Loretta Todd, documentary filmmaker, installation artist, essayist (b at Edmonton circa 1963). A central figure in what might be considered the second wave of Indigenous directors, Todd brings insight, discipline, resistance to sentimentality and a sense of adventurousness to her non-fiction films.

Loretta Todd

Todd combines standard techniques - interviews, archival and verité-style footage - with atmospheric, inventive elements of her own creation. As such, Todd's films owe as much to the documentary mavericks Errol Morris and Werner Herzog, whose films often experiment with form and style, as to Alanis Obomsawin and Phil Lucas, who from the 1960s to the 1980s helped establish Indigenous cinema as a distinctive movement. In the 1990s, Todd's combination of narrative rigour and stylistic experimentation helped expand perceptions of what an Indigenous film should look or feel like.

As a child, Todd recognized the power of the moving image as a storytelling medium. While watching F.W. Murnau's 1922 horror classic Nosferatu at age seven, she said she "began to understand that filmmakers used the tools of storytellers, which appealed to my Cree love of craft." The movies also offered Todd a sense of possibility and escape. She describes her childhood as filled with artmaking and storytelling, but marked by poverty and the alcoholism of her father (a subject she explored in her early short My Father's DTs). Todd left home at age 12 and during the next 10 years learned to support both herself and an infant daughter. At 18, Todd enrolled at a community college, where she quickly discovered her gifts as a writer, theorist and videomaker.

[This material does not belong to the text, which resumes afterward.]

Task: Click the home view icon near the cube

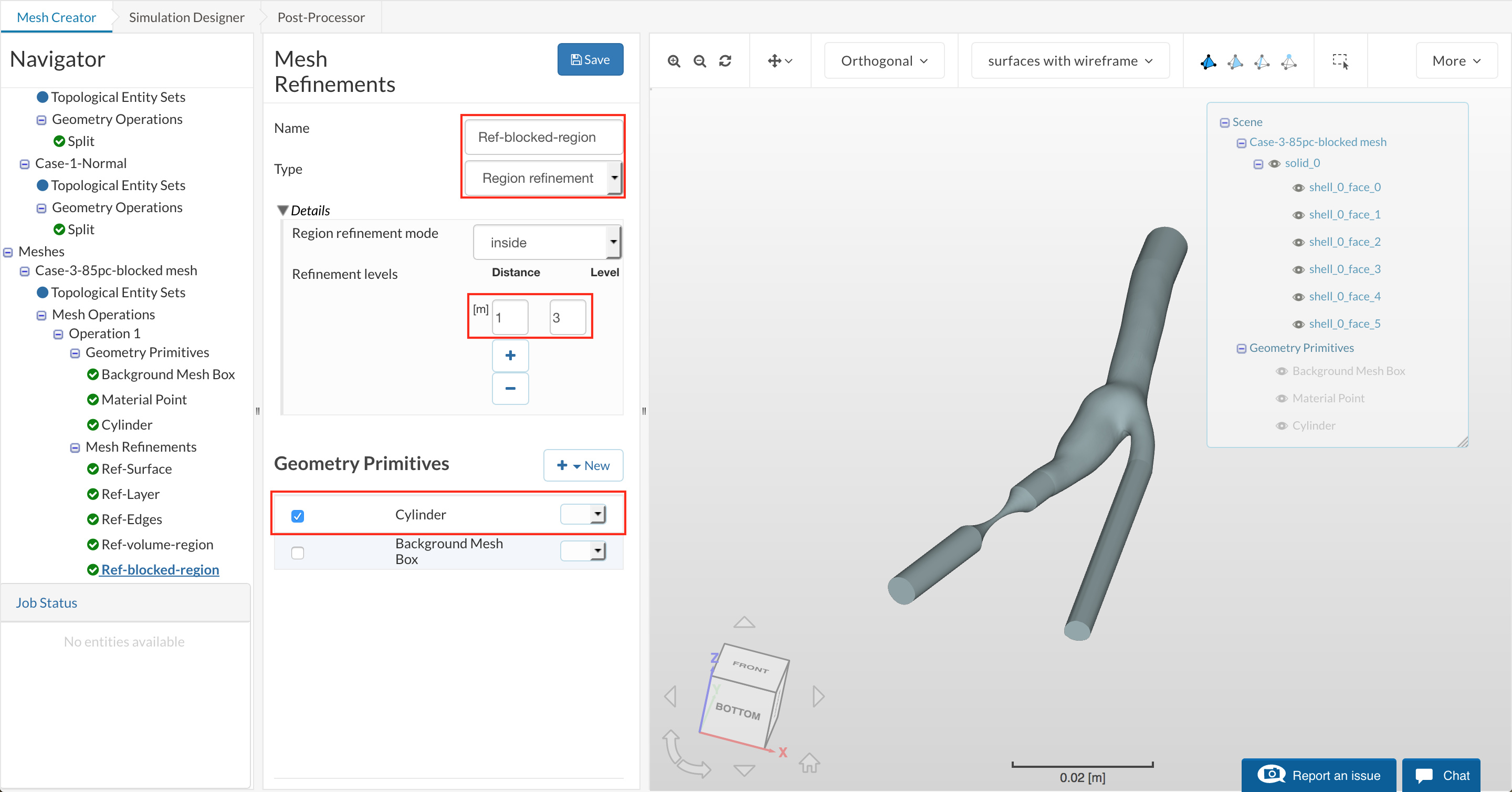Action: point(809,763)
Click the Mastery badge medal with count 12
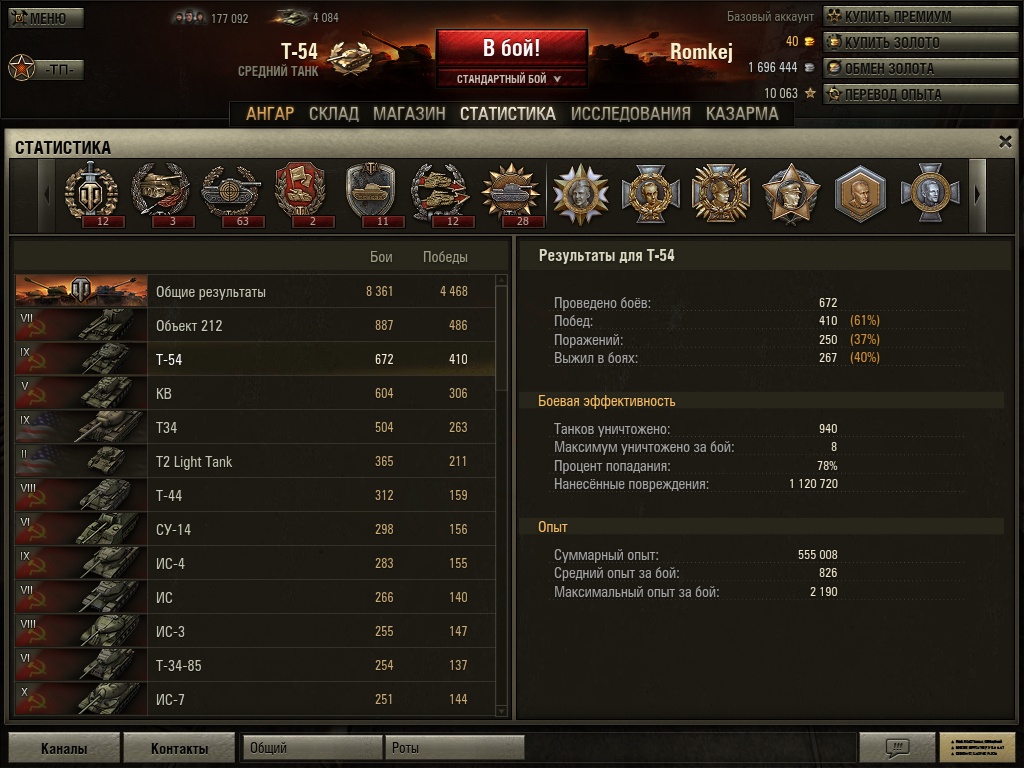The height and width of the screenshot is (768, 1024). point(91,195)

At Simon Fraser University in the late 1980s, Todd studied with theorist Kaja Silverman, experimental filmmaker Al Razutis and cinematographer John Houtman and soon began creating ambitious, formally innovative video installation works that reflected on her tribal identity and on the historical struggles of Indigenous peoples. One installation featured images projected onto Vancouver's Museum of Anthropology; with a long tracking shot, Todd set out to "liberate" sacred tribal objects entombed within.

Todd's first full-length documentary, The Learning Path (1991), combines harrowing first-person testimonials of Canadian residential-school survivors with ghostly, atmospheric re-enactments. Hands of History (1995) provides a brisk, playful portrait of four women artists, and Forgotten Warriors (1996), which was nominated for a Genie award, remembers the World War II soldiers who risked their lives overseas only to return to find their land confiscated. Today is a Good Day (1999) takes a more standard biographic approach to the story of the actor Chief Dan George, and Kainayssini Imanistaisiwa: The People Go On (2003) explores the repatriation of Native artifacts. Todd's work has been recognized with lifetime achievement awards at the ImagineNATIVE and Taos Talking Picture festivals, and she has participated at the Sundance Writers Lab.

Though her films often explore sensitive issues, Todd typically forgoes the simple emotional button-pushing that has marred other explorations of indigenous history and culture. "So many times when non-Native people hear about aboriginal experiences, what we have had to endure," she said in 2000, "they just shut down; I wanted to open up the viewers' minds and hearts (through) poetry and lyricism and art ... I wanted them to see these stories in ways they hadn't seen them before, experience them in ways they hadn't experienced them before."